How Paula Rego’s The Dance Taught Me the Steps of My Own Life

In the wake of the Portuguese-British artist’s death, art critic [author]Ruth Millington[/author] explores the confidence she gained from Rego’s work, as well as from the woman herself

Paula Rego, The Dance, 1988 © Tate, London © Paula Rego, courtesy of Marlborough Fine Art
Paula Rego, The Dance, 1988 © Tate, London © Paula Rego, courtesy of Marlborough Fine Art

This Artwork Changed My Life is a fortnightly series of personal essays that share the stories of life-changing encounters with art.

It was on a school trip to Tate Britain in 2004 that I first discovered the work of Paula Rego. When I lost my classmates and began to explore the gallery alone, I found myself facing The Dance (1988) in a room dedicated to the Portuguese artist.
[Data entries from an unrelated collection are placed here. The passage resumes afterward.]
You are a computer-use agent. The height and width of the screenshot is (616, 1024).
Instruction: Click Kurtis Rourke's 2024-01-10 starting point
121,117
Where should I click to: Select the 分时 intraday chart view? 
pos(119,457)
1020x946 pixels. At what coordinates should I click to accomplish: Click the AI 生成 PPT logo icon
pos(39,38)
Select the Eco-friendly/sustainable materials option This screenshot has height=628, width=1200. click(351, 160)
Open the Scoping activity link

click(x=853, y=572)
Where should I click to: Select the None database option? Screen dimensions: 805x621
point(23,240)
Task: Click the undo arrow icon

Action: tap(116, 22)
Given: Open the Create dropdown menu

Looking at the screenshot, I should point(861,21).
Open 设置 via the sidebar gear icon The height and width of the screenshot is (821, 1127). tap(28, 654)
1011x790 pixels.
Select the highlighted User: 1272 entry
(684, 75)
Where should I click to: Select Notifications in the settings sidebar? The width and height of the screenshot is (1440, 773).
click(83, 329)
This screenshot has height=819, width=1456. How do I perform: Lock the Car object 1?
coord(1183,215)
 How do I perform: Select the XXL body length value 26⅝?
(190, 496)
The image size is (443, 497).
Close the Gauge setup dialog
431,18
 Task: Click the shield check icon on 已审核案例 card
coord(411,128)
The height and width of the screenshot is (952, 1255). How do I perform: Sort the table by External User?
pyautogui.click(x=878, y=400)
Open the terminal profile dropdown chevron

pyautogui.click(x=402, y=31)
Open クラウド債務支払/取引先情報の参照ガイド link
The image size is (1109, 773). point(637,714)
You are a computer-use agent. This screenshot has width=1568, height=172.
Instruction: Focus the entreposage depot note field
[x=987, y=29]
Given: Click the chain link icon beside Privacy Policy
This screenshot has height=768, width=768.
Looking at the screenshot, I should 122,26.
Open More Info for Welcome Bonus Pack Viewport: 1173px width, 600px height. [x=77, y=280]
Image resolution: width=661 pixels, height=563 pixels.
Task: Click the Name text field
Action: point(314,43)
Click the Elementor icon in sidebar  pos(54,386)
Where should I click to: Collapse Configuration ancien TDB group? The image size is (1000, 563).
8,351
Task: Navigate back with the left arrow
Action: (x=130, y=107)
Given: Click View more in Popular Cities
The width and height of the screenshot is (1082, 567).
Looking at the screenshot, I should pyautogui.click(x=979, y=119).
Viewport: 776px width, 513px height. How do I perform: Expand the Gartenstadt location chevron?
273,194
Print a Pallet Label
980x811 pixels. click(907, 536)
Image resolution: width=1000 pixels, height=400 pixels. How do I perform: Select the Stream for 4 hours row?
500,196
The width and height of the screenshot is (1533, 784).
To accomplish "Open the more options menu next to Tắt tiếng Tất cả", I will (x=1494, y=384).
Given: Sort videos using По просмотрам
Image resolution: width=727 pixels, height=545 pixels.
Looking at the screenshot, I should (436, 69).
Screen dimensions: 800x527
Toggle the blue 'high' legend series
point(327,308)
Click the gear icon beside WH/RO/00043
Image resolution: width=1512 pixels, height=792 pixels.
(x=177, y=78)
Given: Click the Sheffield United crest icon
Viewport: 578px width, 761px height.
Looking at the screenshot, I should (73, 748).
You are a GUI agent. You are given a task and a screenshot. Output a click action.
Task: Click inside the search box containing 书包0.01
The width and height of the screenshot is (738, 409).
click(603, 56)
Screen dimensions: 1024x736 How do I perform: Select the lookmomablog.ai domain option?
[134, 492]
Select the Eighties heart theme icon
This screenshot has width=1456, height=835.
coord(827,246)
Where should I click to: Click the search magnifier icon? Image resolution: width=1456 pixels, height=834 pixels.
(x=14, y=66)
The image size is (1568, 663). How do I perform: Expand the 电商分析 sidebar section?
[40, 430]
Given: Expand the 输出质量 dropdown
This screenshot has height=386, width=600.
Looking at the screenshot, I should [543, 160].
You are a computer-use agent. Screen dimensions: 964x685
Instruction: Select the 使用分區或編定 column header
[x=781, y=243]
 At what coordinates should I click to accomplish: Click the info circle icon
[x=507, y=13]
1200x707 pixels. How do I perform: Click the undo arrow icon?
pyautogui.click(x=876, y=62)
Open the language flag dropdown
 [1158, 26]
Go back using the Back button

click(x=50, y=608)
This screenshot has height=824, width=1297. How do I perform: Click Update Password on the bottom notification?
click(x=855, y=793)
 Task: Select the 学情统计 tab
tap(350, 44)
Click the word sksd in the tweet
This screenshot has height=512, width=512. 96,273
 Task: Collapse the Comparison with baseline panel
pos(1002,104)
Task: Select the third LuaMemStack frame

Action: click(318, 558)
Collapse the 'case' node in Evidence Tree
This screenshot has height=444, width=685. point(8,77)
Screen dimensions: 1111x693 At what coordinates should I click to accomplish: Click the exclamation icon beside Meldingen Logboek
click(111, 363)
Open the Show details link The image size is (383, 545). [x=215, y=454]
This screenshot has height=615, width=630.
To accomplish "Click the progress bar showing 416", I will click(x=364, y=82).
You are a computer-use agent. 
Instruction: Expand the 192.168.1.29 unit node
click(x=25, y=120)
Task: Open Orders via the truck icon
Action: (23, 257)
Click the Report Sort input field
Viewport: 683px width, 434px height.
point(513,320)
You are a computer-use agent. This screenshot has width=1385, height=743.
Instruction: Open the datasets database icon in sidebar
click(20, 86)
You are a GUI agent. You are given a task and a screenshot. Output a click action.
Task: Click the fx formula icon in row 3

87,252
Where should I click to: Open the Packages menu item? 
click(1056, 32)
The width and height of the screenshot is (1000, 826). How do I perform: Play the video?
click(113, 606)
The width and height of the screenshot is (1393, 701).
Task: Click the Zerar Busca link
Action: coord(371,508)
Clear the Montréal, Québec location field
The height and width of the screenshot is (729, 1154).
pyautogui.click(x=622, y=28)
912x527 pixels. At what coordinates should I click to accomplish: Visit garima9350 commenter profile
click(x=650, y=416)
The 17-year-old me was immediately enchanted by the large painting, which depicts eight characters dancing on the blue-tinted, shadowy sand of a moonlit beach. Men appear as supporting cast members to the female figures, of many different ages, who lead the narrative.

There are two young dancing couples, who are joined by another group of three (likely a grandmother, mother and child) holding hands in a self-contained circle of their own. A solitary woman stands alone as she stretches out her expressive hands into the air, in stark contrast to the touch and connection between the other figures.

I felt then, and I still do today as I look back at the painting, that this work depicts the formation of female identity, constructed through the relationships we have with others, as well as with ourselves.

“A woman stands alone as she stretches out her expressive hands, in contrast to the connection between the other figures”

This was the first time that I had encountered art that I could relate to. In the classroom, we had been taught about Picasso and Gauguin: women were apparently the objects of these great male artists’ gaze. But here, I realised that women could tell their own stories through art.

I recognised myself in this image of these women. I’d not long ago been that small child, holding hands with my own grandma. I could also imagine a future, one learned from saccharine Disney films (which Rego cited as a strong influence on her), in which I was expected to neatly couple up.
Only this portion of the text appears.